Amyotrophic Lateral Sclerosis (ALS) remains one of the most difficult neurodegenerative diseases in modern medicine. Despite major advances in molecular biology, genomics, biomarker science, and regenerative medicine, patients still face a largely fatal prognosis and very limited therapeutic options.

The regulatory evaluation of emerging ALS therapies has exposed deeper tensions inside the modern FDA. Existing approval structures were largely designed around traditional pharmaceuticals, large populations, and relatively uniform disease models. ALS is none of those things. The disease progresses unevenly, patient populations are small, and therapeutic effects may emerge differently across stages of illness.

Over the past decade, the FDA has publicly embraced accelerated approval pathways, adaptive trial design, patient-focused drug development, and biomarker-driven regulation. Yet these principles have not always been applied consistently in practice.

This paper argues that ALS has become an important stress test for whether American regulatory institutions can adapt to twenty-first century biomedical science. The discussion extends beyond any single therapy or sponsor. It touches broader questions involving administrative consistency, evidentiary flexibility, patient autonomy, and the future competitiveness of the American biotechnology sector.

Using ALS therapeutics and regenerative medicine as case studies, this article examines evolving FDA policy regarding accelerated approval, Bayesian statistical methodologies, biomarker qualification, Special Protocol Assessments, and regenerative medicine oversight. It also considers the ethical consequences of regulatory delay in terminal disease.

The larger issue is no longer whether regulatory modernization is necessary. That debate has largely been settled. The issue now is whether review culture and operational decision-making will evolve quickly enough to keep pace with scientific reality.

Introduction: ALS and the Crisis of Therapeutic Inertia

ALS has long been viewed as one of the most unforgiving areas in drug development. More than a century after Jean-Martin Charcot first characterized the disease, patients diagnosed with ALS still face rapid neurological decline and overwhelmingly fatal outcomes. Roughly 30,000 Americans currently live with ALS, and military veterans continue to experience elevated incidence rates.

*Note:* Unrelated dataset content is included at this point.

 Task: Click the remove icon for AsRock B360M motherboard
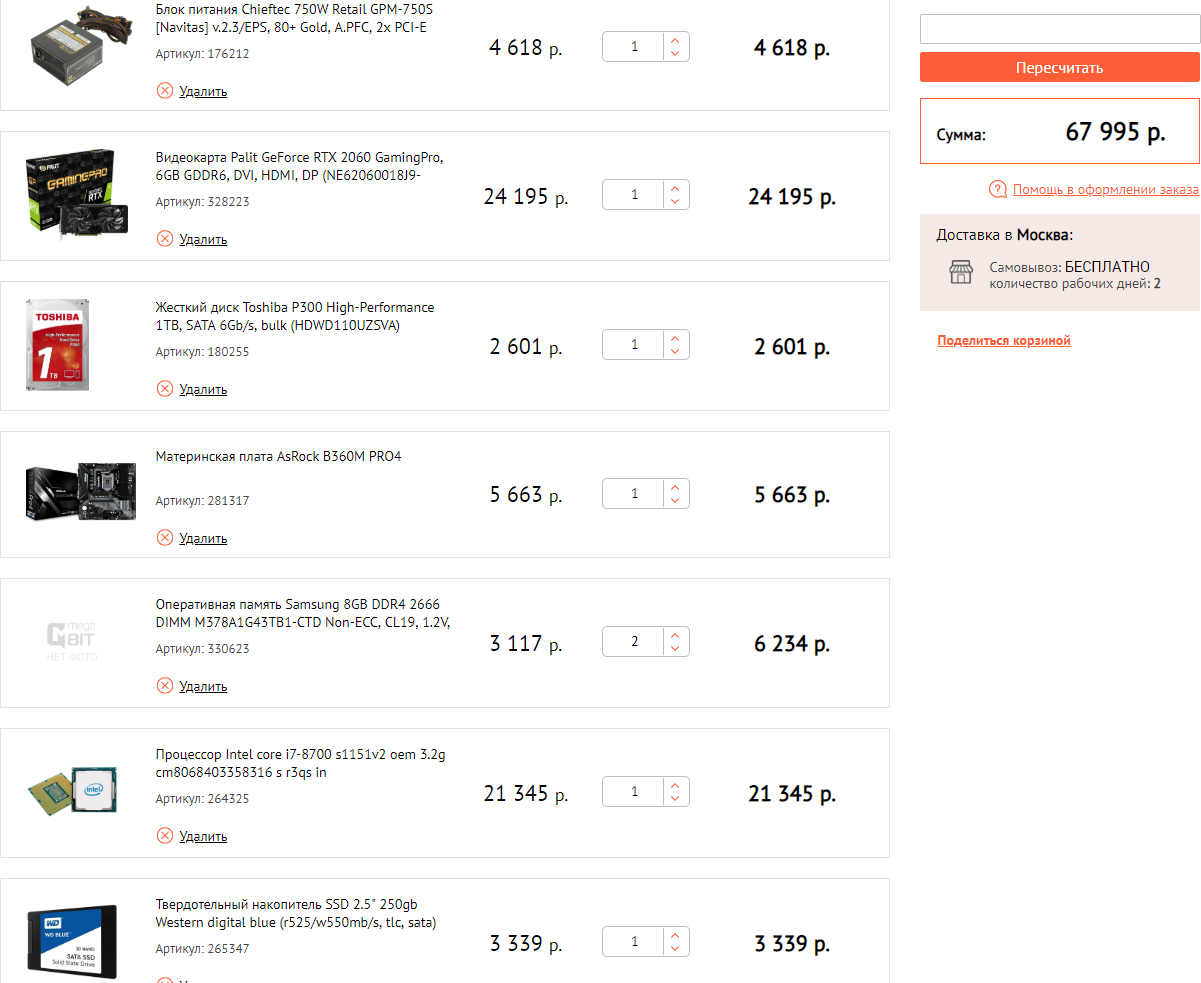pyautogui.click(x=165, y=538)
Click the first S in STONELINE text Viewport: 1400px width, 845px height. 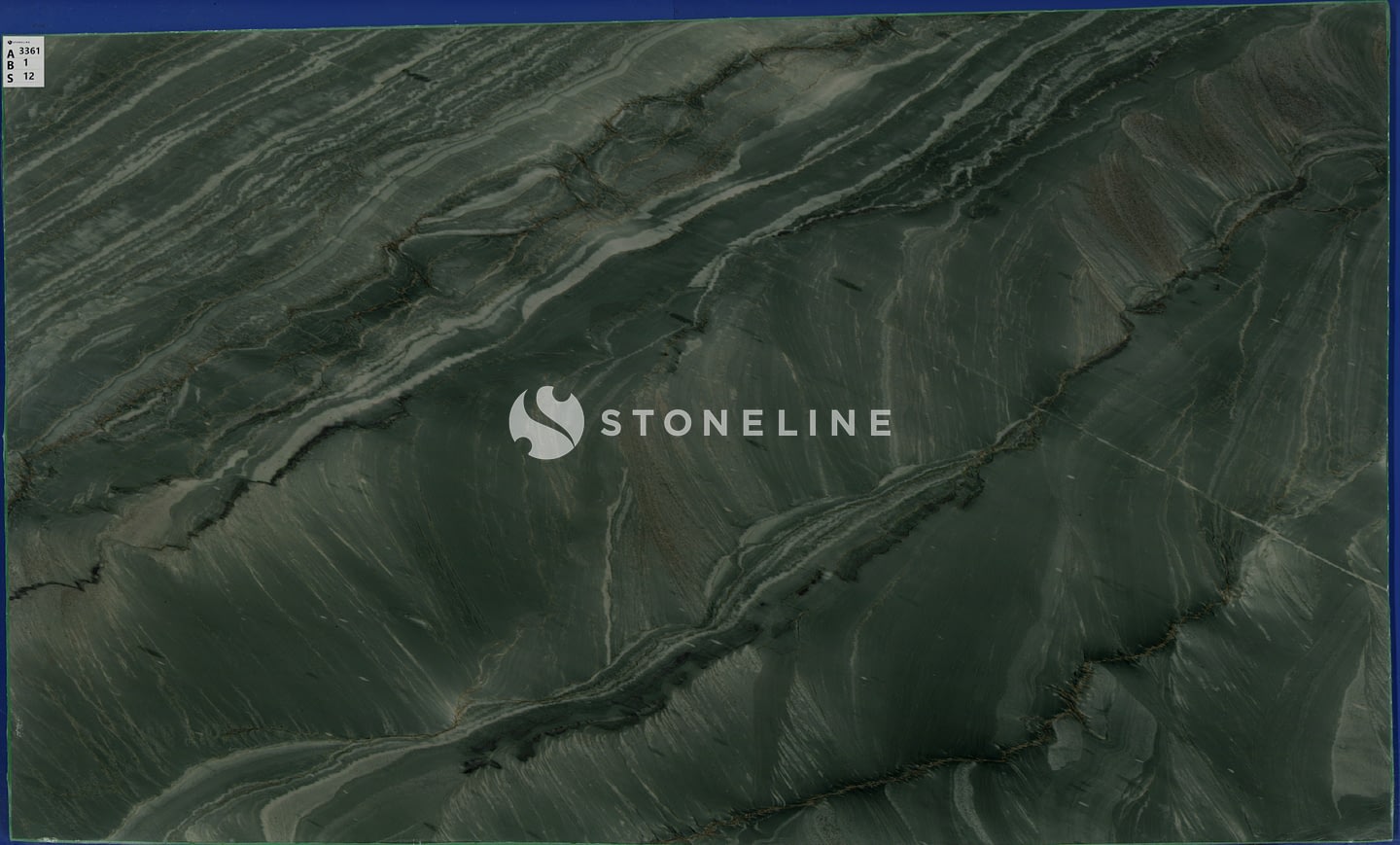(612, 423)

The scientific challenges are substantial. ALS progresses unpredictably. Patients decline at different rates. Multiple pathological pathways appear to be involved simultaneously. Conventional clinical trial models often struggle to detect meaningful therapeutic effects inside small and biologically heterogeneous populations.1

At the same time, the scientific landscape has changed dramatically. Biomarker science, genomic analysis, antisense technologies, autologous stem cell approaches, and precision medicine strategies have all advanced rapidly over the past decade. Regulatory culture has moved more slowly.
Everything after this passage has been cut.